Miesiąc temu mówił pan, że są konkretne rozmowy z dużymi inwestorami, w tym z Bankiem Światowym, którzy chcą wziąć udział w realizacji tego projektu. Jak w tym momencie idą rozmowy z Bankiem Światowym?
Tak, odbyły się takie rozmowy. Uczestniczył w nivh również prezydent Aleksander Miszalski. To były rozmowy, w których zespół Banku Światowego zadeklarował gotowość włączenia się w budowę metra w Krakowie w różnym zakresie - w zakresie doradztwa, finansowania, w zakresie doradztwa technologicznego.Uzgodniliśmy, że będziemy prowadzić te rozmowy i wydaje mi się, że w kolejnym tygodniu jest zaplanowana rozmowa z przedstawicielami Banku Światowego.
Też zwracają się do nas duże komercyjne firmy z propozycją współpracy. Na przykład z Korei Południowej. To są rozmowy, których w tej chwili nie nazwałbym negocjacjami. To są rozmowy, w których zainteresowani inwestorzy mówią: że jesteśmy gotowi pomóc, proszę powiedzieć, jakie są wasze oczekiwania. My wyrażamy te oczekiwania, mówiąc, że będziemy kontynuować proces rozmowy. To jest jasne, że na końcu wybierając określone rozwiązania i określonego partnera, musimy być absolutnie transparentni.
Metro w Krakowie będzie budować… PKP?
Słyszymy nieoficjalnie, że być może budową metra w Krakowie zainteresowane byłoby PKP. Czy to prawda?
Do mnie tego typu sygnały nie trafiły. W tej chwili pracujemy nad planem ogólnym. Wspominam o tym dlatego, że istotnym elementem jest wytyczenie nowych korytarzy komunikacyjnych w Krakowie. I wiemy, że PKP posiada bardzo dobrą infrastrukturę i też myślimy o tym jak pełniej tę infrastrukturę wykorzystać do obsługi ruchu miejskiego w Krakowie.
Gdzie będzie zlokalizowana najważniejsza stacja metra? Przy Bagateli, czy jednak bliżej parku im. Wisławy Szymborskiej?

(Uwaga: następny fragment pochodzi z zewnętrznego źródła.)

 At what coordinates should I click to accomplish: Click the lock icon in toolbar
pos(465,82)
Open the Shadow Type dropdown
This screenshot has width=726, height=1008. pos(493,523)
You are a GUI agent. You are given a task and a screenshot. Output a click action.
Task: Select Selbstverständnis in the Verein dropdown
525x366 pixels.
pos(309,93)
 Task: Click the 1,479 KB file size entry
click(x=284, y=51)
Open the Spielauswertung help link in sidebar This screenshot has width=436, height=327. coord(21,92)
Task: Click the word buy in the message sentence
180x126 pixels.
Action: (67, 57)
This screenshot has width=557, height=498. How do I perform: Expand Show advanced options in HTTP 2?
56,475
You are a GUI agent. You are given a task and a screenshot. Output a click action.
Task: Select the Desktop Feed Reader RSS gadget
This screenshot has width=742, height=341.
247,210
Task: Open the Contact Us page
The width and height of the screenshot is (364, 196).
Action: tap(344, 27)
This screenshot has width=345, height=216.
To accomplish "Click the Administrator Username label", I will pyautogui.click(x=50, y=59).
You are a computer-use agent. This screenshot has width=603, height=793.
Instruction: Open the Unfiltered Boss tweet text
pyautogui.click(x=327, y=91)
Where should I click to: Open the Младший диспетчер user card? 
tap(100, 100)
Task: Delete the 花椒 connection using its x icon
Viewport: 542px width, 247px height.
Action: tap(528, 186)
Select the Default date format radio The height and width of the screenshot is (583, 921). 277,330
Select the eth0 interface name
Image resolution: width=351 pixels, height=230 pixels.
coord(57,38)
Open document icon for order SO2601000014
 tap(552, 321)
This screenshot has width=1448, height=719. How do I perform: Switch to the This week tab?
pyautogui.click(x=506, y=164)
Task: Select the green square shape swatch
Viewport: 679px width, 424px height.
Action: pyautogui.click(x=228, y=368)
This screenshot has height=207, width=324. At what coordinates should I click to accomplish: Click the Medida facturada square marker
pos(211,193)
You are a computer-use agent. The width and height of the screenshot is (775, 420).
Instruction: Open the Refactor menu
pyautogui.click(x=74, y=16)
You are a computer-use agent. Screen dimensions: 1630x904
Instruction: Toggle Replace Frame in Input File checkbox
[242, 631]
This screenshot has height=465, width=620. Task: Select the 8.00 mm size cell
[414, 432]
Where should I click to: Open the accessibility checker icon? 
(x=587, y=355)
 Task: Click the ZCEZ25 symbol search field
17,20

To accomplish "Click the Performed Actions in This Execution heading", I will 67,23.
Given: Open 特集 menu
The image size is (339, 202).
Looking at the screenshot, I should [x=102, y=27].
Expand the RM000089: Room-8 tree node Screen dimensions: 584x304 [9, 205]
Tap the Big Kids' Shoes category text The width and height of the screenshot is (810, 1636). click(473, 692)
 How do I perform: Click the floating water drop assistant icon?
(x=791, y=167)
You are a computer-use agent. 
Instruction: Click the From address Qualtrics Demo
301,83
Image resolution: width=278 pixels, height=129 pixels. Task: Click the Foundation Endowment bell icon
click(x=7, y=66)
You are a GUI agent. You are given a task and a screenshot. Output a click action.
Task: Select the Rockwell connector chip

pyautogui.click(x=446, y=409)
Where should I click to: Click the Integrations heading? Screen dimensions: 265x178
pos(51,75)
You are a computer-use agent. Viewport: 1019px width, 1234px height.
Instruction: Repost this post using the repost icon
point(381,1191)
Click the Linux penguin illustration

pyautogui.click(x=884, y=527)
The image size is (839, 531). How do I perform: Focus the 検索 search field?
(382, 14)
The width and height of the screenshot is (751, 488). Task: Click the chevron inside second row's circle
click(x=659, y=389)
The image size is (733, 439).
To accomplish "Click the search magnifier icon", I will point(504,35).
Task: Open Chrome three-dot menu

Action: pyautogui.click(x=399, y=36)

Odtwarzając dokumentację, która była przygotowywana na potrzeby wyznaczenia tej trasy, pierwszym zamiarem, kluczowym z perspektywy osób, które wtedy nad tym pracowały, były okolice parku im. Wisławy Szymborskiej. Ale nie było zgody pani konserwator wojewódzkiej.
W związku z tym przesunięto przystanek bardziej w kierunku Bagateli i w tej chwili ta lokalizacja, która jest wskazana w dokumentach, to jest Karmelicka 7-9.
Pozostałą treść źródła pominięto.